My own work has on occasion been compared to a novel, and whenever it was, I was delighted. I knew that for a book to be “like a novel” meant that it was safe for mass consumption. It knew that to be “like a novel” meant sales, even though nonfiction outsells fiction. But facts like that are beside the point. For David Sedaris to say that Behind the Beautiful Forevers is like a novel is to reassure the reader that the suffering documented on every page isn’t what matters. It’s the experience. The reader’s, that is. This book will make you feel close to that suffering, but not too close.

Can The Writer Truly Retire?

Ian Crouch wonders:

Critical opinion is not a statistics-based endeavor, and so we don’t have a graphical curve that tells us when a writer is likely to produce his or her best work.

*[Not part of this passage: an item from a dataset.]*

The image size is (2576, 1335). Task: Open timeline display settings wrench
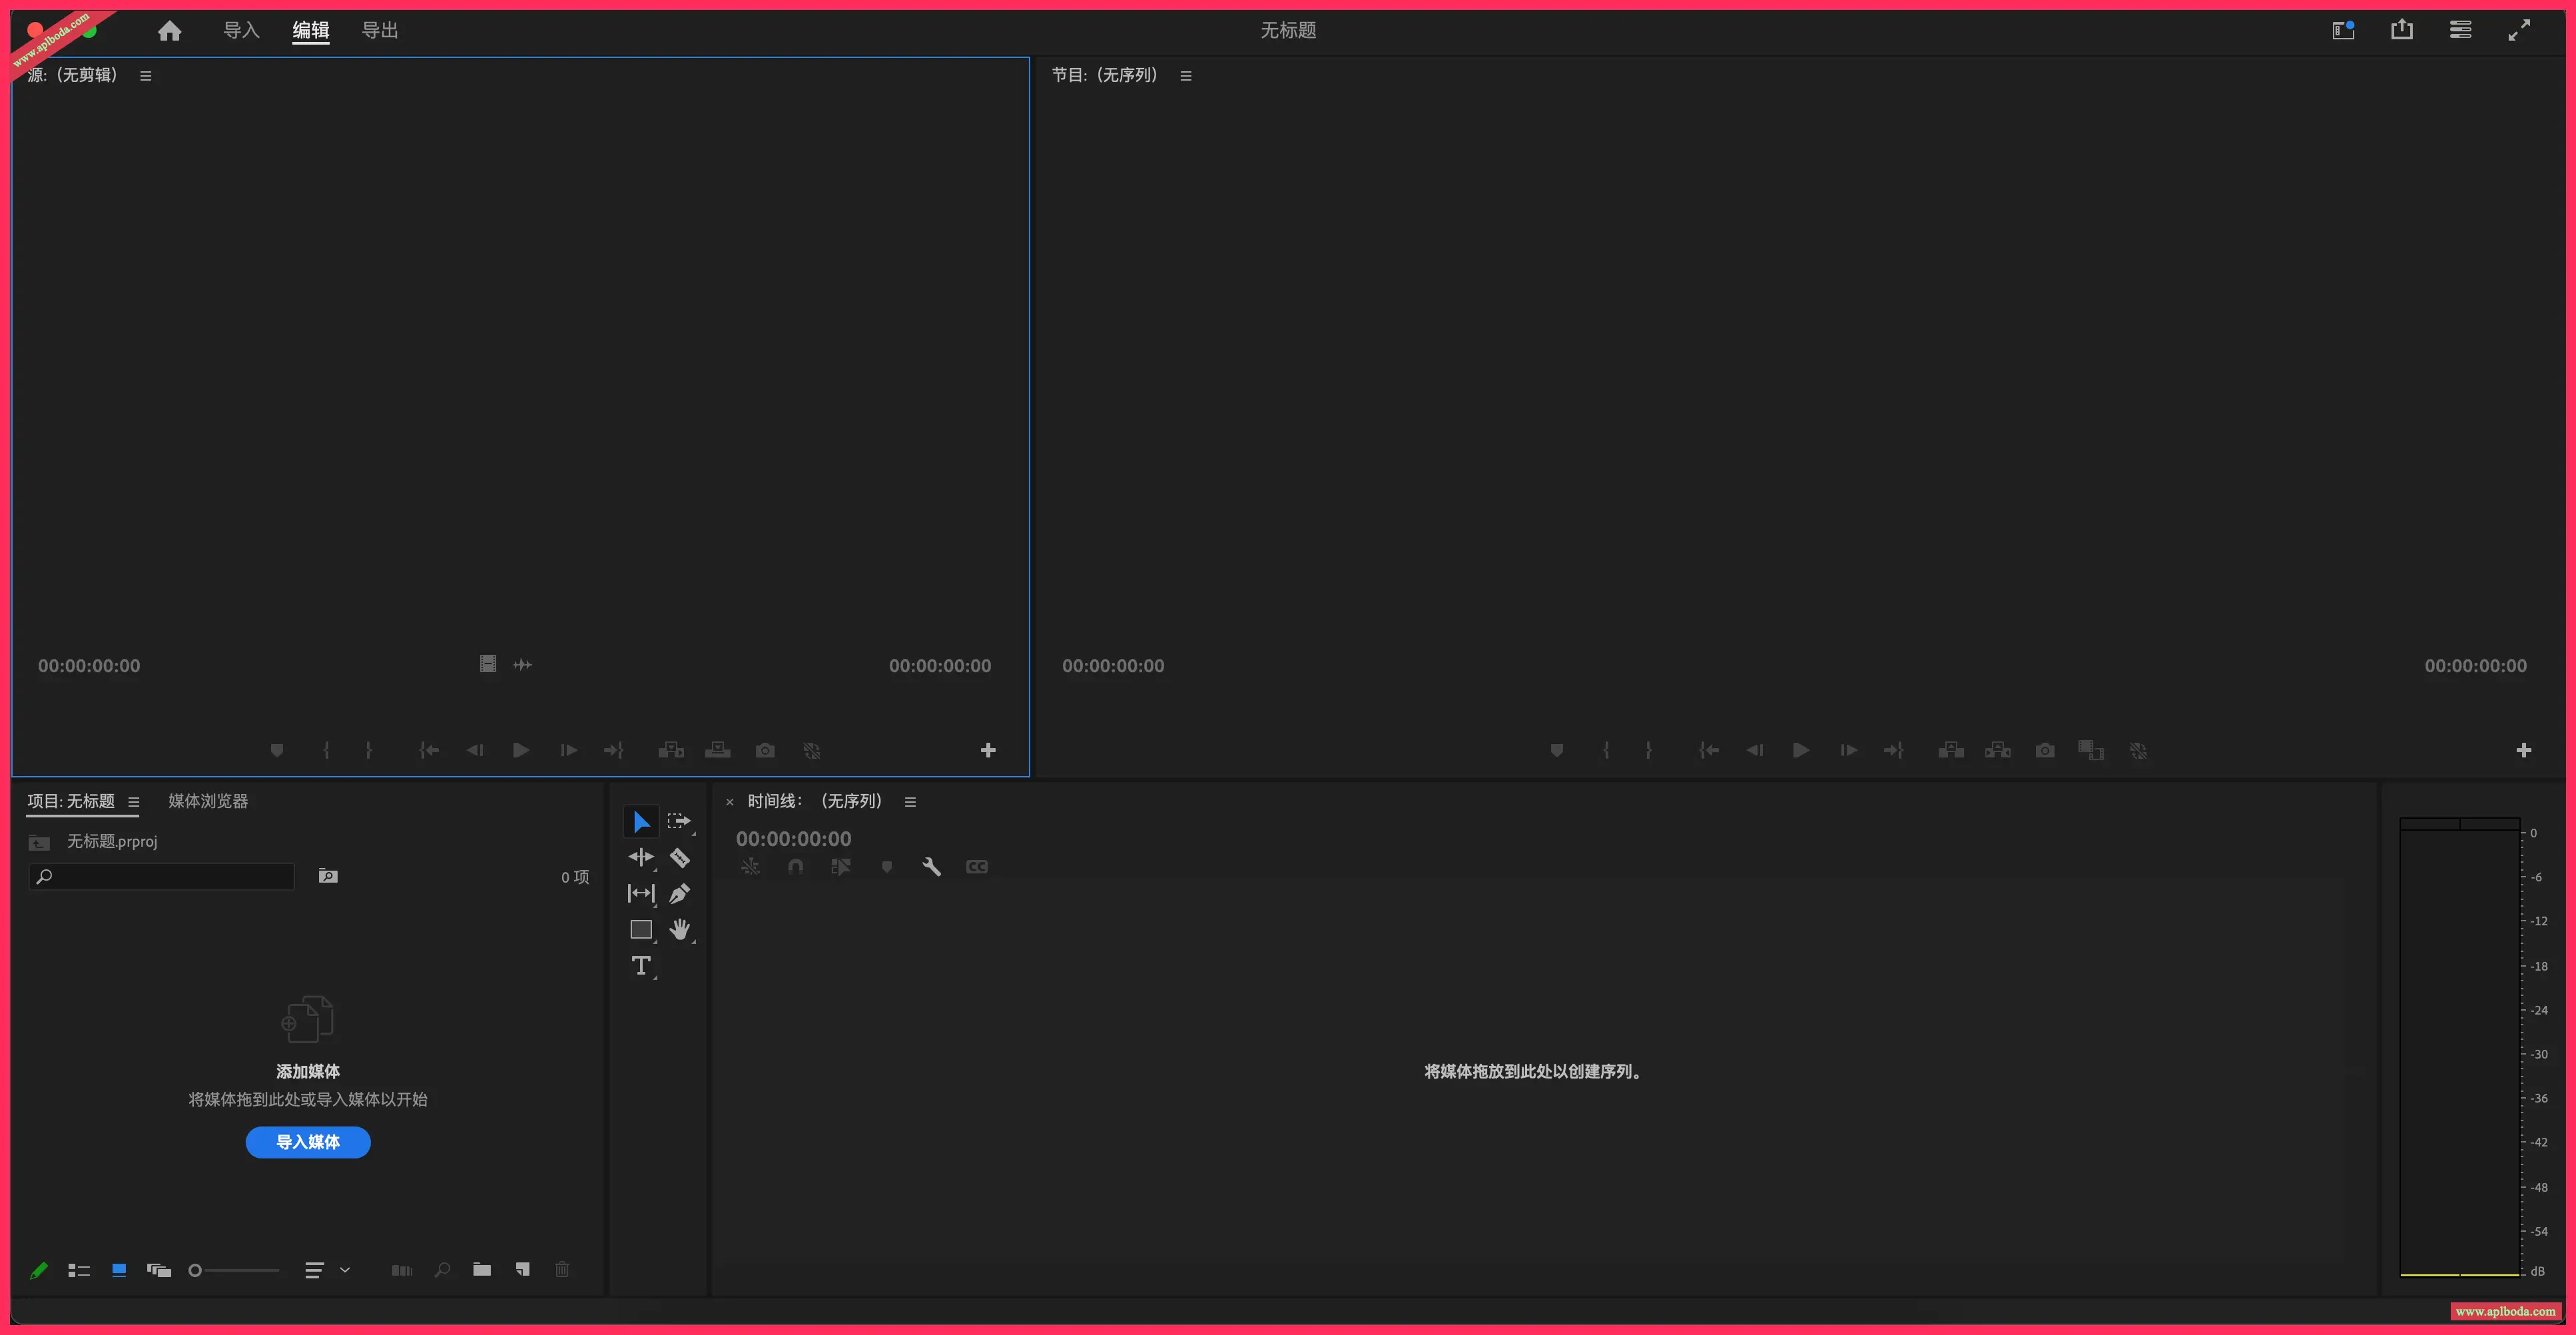(931, 867)
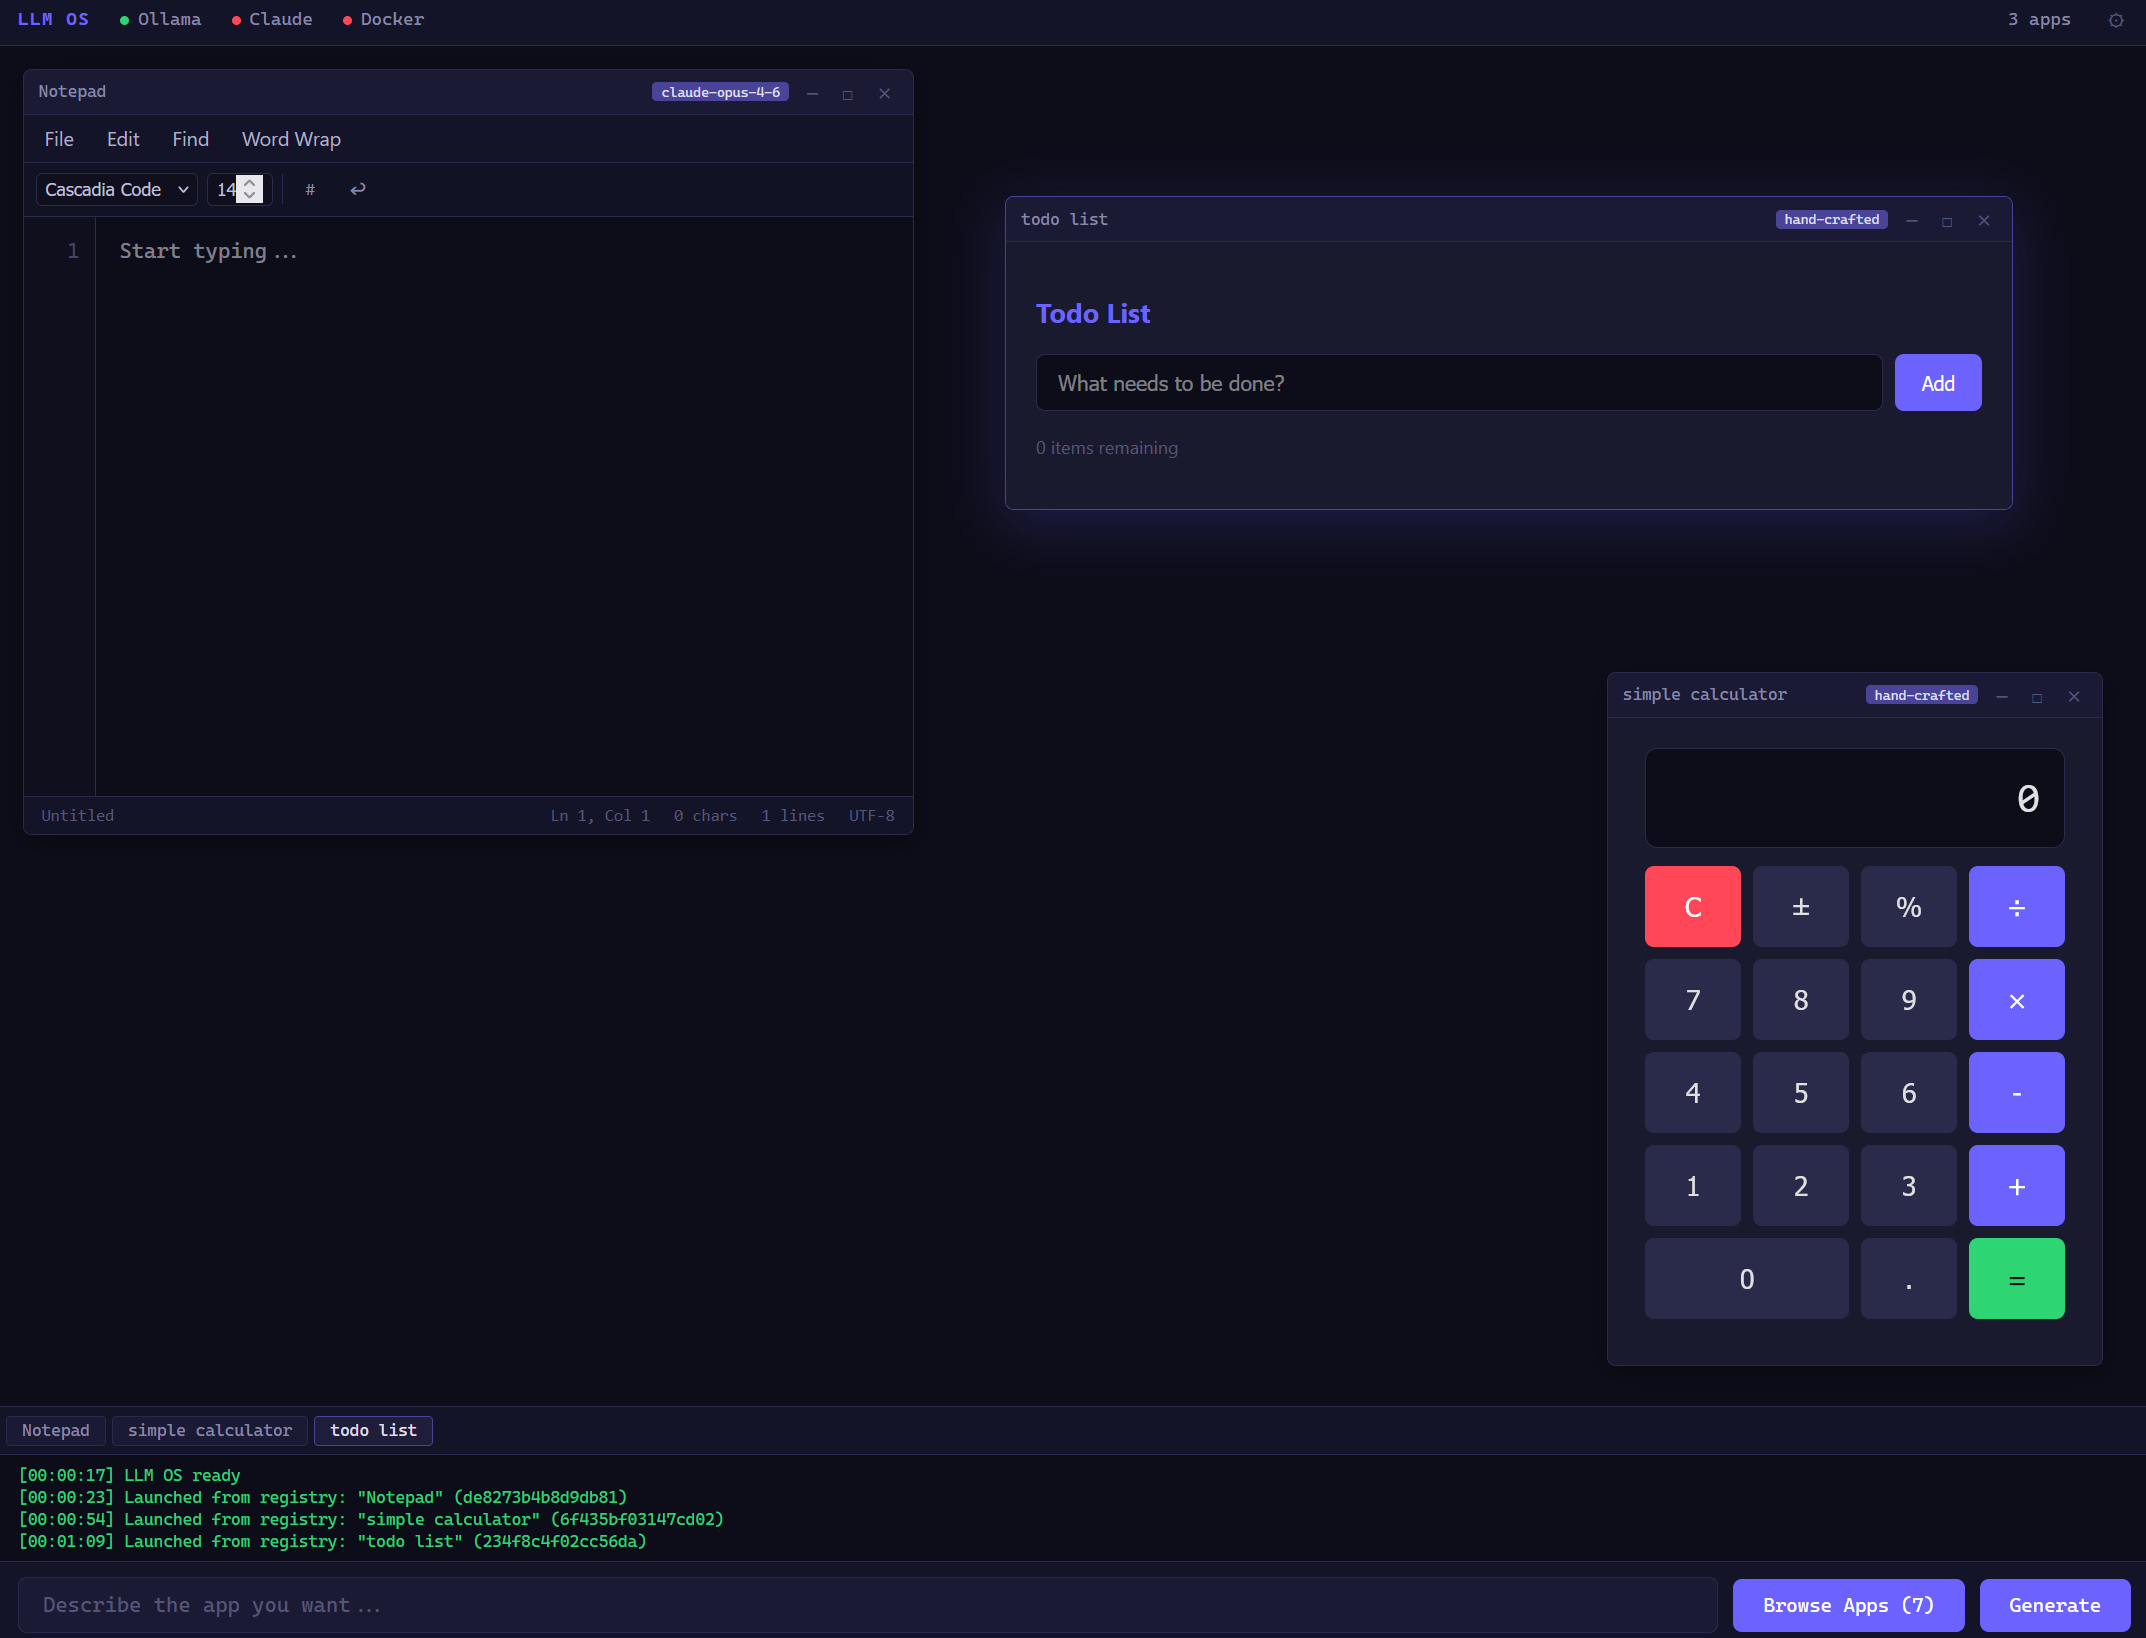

Some writers never match their first novels (Ralph Ellison, Joseph Heller). Others reach their peaks in some middle-career moment, when they have fully developed voices and still retain vigor and health and time to put toward the task. (Roth seems to fit this category, although favorites might be found at the beginning and the end).

Yet there are examples of great writers writing splendidly right until the finish—and even the diminished output of older writers is valuable, if only because it matters how great writers absorb and accept and reject the pains and insights of age. Roth has mentioned that he didn’t want to add mediocre books to the world’s library—and there are many, many examples of great writers perpetrating all kinds of lesser crimes in their advanced age. It seems likely that a novel by, say, Hemingway at seventy would have been among his worst, charting the decline of his output. But who wouldn’t want to read what worlds Hemingway might have made out of being seventy? A quote attributed to him goes like this: “Retirement is the ugliest word in the language.” It seems safe to say that dying is uglier.

Suffering In Verse

Stephen Akey praises the French poet Baudelaire for confronting our failures:

Like a blasphemous Jesus, he took on our worst sins — pride, sloth, envy, lechery — and turned them into art. T.S. Eliot and others have found in him a profound religious yearning beneath the blasphemy. I, on the contrary, find blasphemy beneath the blasphemy. Baudelaire’s “business” was not, pace Eliot, to “assert the necessity” of Christianity. He asserted, if anything, the necessity of belief in a self that, threatened from forces within and without, might remain whole and integral, if only through the consciousness of its own suffering. Even so, it’s impossible not to be moved by Eliot’s essay on the poet, which concludes not with the expected apportions of praise and censure but, astonishingly, with this prayer: “Baudelaire was man enough for damnation: whether he is damned is, of course, another question, and we are not prevented from praying for his repose.”

Extraordinary as Eliot’s benediction is, Baudelaire didn’t hold out for prayer. He had work to do. Tormented, slothful, and sickly, he managed to produce masterpieces in every genre to which he turned his hand: metrical verse, prose poetry (which he more or less invented), translation, and art criticism. I think of Baudelaire at work much as he depicted his loved and hated city in the last stanza of his magnificent aubade “Twilight: Daybreak” (“Le Crepuscule du Matin”). It’s a Baudelairian dawn. Whores, beggars, the debauched and the dying fitfully awaken to a cold and damp morning — not a promising start to the day. And yet this city will clothe itself in beauty and get to work:

Shivering dawn, in a wisp of pink and green,
Totters slowly across the empty Seine,
and dingy Paris – old drudge rubbing its eyes –
picks up its tools to begin another day.